Esta vez, les quiero platicar de alguien que ha sido uno de los más importantes y respetados periodistas, y comunicadores sociales que han existido en este país, y tal vez, más allá de nuestras fronteras. Miguel López Azuara, quien la semana pasada, acaba de partir al éter eterno, con su creador. Don Miguel, le decíamos quienes habíamos tenido la fortuna de tratarlo y por consecuencia, quererlo.
Su hijo Enrique, escribió la historia de lo difícil y complicado que había sido para él, haberse podido colocar en el puesto número uno, como comunicador social. Rescato unas líneas:
Miguel López Azuara no lo sabía, pero nació con el gusanito del periodismo metido en el tuétano, Él llegó al mundo como regalo del Día de Reyes de 1934, en Tuxpan, en plena huasteca veracruzana, a la orilla de un hermoso y ancho río que cruzaba a nado con sus amigos, para calmar el intenso calor veraniego y a unos cuantos kilómetros de una barra interminable que hay por playa. Su primer regalo de Día de Reyes fue tener a Melchor, como segundo nombre.
Al poco tiempo de terminar la preparatoria se fue con algunos amigos a la Ciudad de México, la gran capital.
Su intención era continuar una aventura que habían comenzado en Tuxpan, cuando Javier Santos Llorente, un amigo mayor que ellos, los invitó, más que a trabajar, a participar en un pequeño periódico local llamado El Sol de La Huasteca, financiado por el radiodifusor Calixto Almazán.
Eso bastó para poner al periodismo en el centro de la atención de Miguel y de sus amigos de toda la vida.
A la capital se fue primero con Eduardo Deschamps Rosas, un hombre de mente brillante, bueno para las matemáticas y hambriento de temas culturales. Más tarde, se les unió Manuel Arvizu Maraboto, cuyo talento estaba más enfocado en las formas y el diseño
Al final, los tres terminaron trabajando y forjándose en las páginas de las diferentes publicaciones de Excélsior, dirigido entonces por don Rodrigo del Llano.
La historia de López Azuara en el diario comenzó el lunes 5 de septiembre de 1955, en la avenida Paseo de la Reforma #18, sede de “El Periódico de la Vida Nacional”, periódico fundado el 18 de marzo de 1917 por Rafael Alducín, un joven poblano que incursionó en el periodismo en los últimos días del periodo revolucionario.
En los años 50 no había escuelas de periodismo ni facultades de comunicación. El oficio se aprendía en las redacciones, que eran amplios salones llenos de escritorios, sillas, teléfonos y máquinas de escribir mecánicas.
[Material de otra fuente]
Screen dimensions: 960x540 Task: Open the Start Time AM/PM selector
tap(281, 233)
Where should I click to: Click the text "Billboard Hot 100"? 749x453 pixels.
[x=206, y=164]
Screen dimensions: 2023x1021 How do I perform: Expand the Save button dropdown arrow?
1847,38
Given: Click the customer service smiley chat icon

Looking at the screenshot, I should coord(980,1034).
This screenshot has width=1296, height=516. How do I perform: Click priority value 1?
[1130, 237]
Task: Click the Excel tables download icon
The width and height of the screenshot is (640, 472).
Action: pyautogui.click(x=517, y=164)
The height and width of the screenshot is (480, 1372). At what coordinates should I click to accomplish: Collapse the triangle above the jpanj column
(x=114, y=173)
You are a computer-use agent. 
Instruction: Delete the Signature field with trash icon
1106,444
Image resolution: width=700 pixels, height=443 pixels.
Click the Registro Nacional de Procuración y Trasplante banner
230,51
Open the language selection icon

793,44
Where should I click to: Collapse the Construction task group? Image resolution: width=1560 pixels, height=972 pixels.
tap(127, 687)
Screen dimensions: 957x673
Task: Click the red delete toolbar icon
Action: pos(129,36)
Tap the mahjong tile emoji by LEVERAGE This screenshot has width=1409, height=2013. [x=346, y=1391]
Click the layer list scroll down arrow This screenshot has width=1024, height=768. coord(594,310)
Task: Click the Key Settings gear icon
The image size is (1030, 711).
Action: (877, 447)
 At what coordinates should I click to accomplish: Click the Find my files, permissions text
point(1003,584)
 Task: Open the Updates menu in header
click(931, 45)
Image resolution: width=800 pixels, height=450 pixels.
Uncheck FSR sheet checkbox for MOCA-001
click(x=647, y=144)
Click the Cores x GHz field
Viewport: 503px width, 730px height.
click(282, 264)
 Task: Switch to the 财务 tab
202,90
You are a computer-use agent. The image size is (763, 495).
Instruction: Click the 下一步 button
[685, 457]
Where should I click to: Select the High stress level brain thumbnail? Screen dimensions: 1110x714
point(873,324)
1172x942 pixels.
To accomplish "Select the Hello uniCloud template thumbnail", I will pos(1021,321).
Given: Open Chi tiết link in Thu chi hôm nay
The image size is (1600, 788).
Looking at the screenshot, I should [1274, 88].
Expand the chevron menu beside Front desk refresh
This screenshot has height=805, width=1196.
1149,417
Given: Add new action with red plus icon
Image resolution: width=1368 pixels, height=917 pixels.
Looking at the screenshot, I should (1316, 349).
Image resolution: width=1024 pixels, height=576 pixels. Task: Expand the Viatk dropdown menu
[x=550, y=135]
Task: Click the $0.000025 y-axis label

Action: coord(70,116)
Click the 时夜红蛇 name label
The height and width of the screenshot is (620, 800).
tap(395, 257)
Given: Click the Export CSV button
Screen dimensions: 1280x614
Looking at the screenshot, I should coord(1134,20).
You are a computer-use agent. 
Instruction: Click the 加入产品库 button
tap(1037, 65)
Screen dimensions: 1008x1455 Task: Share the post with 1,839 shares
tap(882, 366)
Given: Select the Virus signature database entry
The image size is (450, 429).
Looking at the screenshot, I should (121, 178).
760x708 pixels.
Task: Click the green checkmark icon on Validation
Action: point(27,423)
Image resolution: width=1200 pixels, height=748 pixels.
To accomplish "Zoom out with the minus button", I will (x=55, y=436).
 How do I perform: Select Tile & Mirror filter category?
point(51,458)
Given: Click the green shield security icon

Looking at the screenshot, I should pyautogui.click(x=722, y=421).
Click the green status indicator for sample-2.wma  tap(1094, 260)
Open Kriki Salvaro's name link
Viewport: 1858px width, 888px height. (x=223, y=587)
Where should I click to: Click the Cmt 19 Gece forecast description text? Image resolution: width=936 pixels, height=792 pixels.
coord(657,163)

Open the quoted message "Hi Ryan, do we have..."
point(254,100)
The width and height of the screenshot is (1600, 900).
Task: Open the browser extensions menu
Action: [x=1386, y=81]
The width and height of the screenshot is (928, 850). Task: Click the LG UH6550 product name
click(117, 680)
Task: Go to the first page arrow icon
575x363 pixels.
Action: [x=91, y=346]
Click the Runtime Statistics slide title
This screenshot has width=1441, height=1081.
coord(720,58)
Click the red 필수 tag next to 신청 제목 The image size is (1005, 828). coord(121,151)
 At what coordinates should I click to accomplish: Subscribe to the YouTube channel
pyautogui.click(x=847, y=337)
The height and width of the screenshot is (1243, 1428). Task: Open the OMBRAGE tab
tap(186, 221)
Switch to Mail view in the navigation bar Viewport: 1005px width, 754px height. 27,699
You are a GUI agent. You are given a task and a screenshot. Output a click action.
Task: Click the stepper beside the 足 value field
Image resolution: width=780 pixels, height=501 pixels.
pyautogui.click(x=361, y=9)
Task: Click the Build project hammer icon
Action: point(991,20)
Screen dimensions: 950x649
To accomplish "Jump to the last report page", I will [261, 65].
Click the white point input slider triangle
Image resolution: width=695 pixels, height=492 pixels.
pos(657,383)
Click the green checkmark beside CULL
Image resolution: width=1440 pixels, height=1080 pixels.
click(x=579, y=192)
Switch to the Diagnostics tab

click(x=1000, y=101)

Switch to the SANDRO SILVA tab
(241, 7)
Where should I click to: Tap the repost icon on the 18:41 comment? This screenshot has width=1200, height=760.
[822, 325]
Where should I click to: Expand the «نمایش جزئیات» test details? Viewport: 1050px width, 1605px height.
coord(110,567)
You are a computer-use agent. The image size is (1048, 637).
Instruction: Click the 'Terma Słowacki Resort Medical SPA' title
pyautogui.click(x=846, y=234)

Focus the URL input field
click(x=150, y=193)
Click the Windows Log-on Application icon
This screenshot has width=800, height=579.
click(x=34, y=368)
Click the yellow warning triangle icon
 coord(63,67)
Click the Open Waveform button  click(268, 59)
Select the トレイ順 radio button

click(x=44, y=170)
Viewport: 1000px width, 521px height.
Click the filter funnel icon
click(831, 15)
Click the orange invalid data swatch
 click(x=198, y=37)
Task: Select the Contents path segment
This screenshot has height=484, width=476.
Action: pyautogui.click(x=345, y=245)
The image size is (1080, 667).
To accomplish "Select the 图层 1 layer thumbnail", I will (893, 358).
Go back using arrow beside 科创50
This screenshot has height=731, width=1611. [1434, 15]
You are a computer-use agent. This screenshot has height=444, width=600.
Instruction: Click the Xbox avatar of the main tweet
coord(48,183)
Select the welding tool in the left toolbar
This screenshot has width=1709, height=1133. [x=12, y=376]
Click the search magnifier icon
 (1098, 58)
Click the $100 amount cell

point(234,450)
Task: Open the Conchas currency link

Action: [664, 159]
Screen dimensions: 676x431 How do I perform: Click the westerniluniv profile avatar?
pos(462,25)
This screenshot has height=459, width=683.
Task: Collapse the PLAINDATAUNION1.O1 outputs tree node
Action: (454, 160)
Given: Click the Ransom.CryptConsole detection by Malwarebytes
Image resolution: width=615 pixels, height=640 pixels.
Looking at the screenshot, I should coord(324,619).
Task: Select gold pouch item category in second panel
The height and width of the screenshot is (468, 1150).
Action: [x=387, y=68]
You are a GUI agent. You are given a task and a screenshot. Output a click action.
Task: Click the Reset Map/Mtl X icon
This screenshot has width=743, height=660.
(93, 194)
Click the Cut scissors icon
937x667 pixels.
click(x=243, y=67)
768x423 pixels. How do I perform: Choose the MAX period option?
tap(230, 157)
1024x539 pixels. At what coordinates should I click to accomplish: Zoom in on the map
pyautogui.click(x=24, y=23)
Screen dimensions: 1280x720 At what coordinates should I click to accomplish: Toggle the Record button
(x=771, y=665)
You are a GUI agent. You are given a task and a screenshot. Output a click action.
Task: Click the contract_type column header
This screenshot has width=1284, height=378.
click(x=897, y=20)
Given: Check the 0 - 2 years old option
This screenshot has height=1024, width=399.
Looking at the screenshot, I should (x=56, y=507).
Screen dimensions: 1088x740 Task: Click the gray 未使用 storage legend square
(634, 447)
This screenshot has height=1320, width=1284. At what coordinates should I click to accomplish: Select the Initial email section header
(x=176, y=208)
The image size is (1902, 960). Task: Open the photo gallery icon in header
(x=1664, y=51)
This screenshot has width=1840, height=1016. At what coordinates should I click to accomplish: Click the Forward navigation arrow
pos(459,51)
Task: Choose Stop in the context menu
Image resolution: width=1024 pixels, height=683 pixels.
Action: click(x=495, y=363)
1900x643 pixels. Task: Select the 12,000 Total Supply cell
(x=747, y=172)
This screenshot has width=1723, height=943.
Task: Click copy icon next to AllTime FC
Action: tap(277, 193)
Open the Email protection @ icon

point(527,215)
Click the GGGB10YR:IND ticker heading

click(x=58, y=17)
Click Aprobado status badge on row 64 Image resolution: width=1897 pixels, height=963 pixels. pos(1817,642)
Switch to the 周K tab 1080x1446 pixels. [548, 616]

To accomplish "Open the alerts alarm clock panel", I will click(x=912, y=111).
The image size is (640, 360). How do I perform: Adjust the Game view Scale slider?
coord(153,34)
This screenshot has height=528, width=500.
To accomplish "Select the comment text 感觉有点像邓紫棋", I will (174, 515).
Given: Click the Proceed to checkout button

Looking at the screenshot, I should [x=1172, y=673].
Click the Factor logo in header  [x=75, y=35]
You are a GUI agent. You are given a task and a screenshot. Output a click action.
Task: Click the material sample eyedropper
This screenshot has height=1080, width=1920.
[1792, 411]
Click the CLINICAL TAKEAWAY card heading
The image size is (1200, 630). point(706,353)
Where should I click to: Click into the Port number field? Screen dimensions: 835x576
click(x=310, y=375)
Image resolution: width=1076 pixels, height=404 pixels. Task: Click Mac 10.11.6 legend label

Los aspirantes aprendían viendo y leyendo a los reporteros experimentados, oyendo los consejos y las reprimendas de los jefes de redacción y de información.
Comenzaban por ser “hueso” en la redacción. Los “huesos” eran ayudantes generales que lo mismo iban por el café y los refrescos, que llevaban las notas de los escritorios de los reporteros a las mesas de los jefes. En esa época, las notas se escribían sobre papel revolución con dos copias hechas con papel carbón. Los textos se escribían a doble renglón, para que los correctores de estilo y redacción tuvieran espacio donde plasmar sus anotaciones.
En el camino, los “huesos” iban ascendiendo en la escala jerárquica. Lo que seguía era ser “ayudante de redacción”, lo que implicaba el privilegio, o la responsabilidad, de tomar el teléfono, sentarse a la máquina de escribir y recibir las notas que los reporteros dictaban apresuradamente cuando estaban fuera de la ciudad o cuando sabían que no llegarían a tiempo para cumplir con el cierre de las ediciones que, en el caso de Excélsior, eran tres al día. Primero la matutina, que era la principal. A mediodía, Ultimas Noticias, que estaba en las calles como a la una de la tarde y, por último, La Extra, que salía a circulación antes de las 17 horas.
El trabajo no terminaba ahí. Seguía la preparación de la edición matutina del día siguiente y el ritmo de trabajo implicaba que después de que las notas eran entregadas, corregidas y aceptadas, tenían que encontrar su acomodo en las páginas del periódico, tarea que, bajo la guía de los jefes de información, correspondía a los diagramadores, quienes debían considerar tanto la extensión de los textos como la disponibilidad de materiales fotográficos y el “peso” que tenía cada información, ubicarla en tal o cual plana y su posición en la misma.
Después seguía todo el proceso de talleres, linotipos e impresión, para llegar con los responsables de la distribución, quienes, durante la madrugada, coordinaban el envío de suscripciones, la entrega a voceadores, a otros distribuidores locales cerrados, así como los envíos foráneos a las principales ciudades del país. Unos paquetes se iban en autobuses de pasajeros y otros viajaban por avión.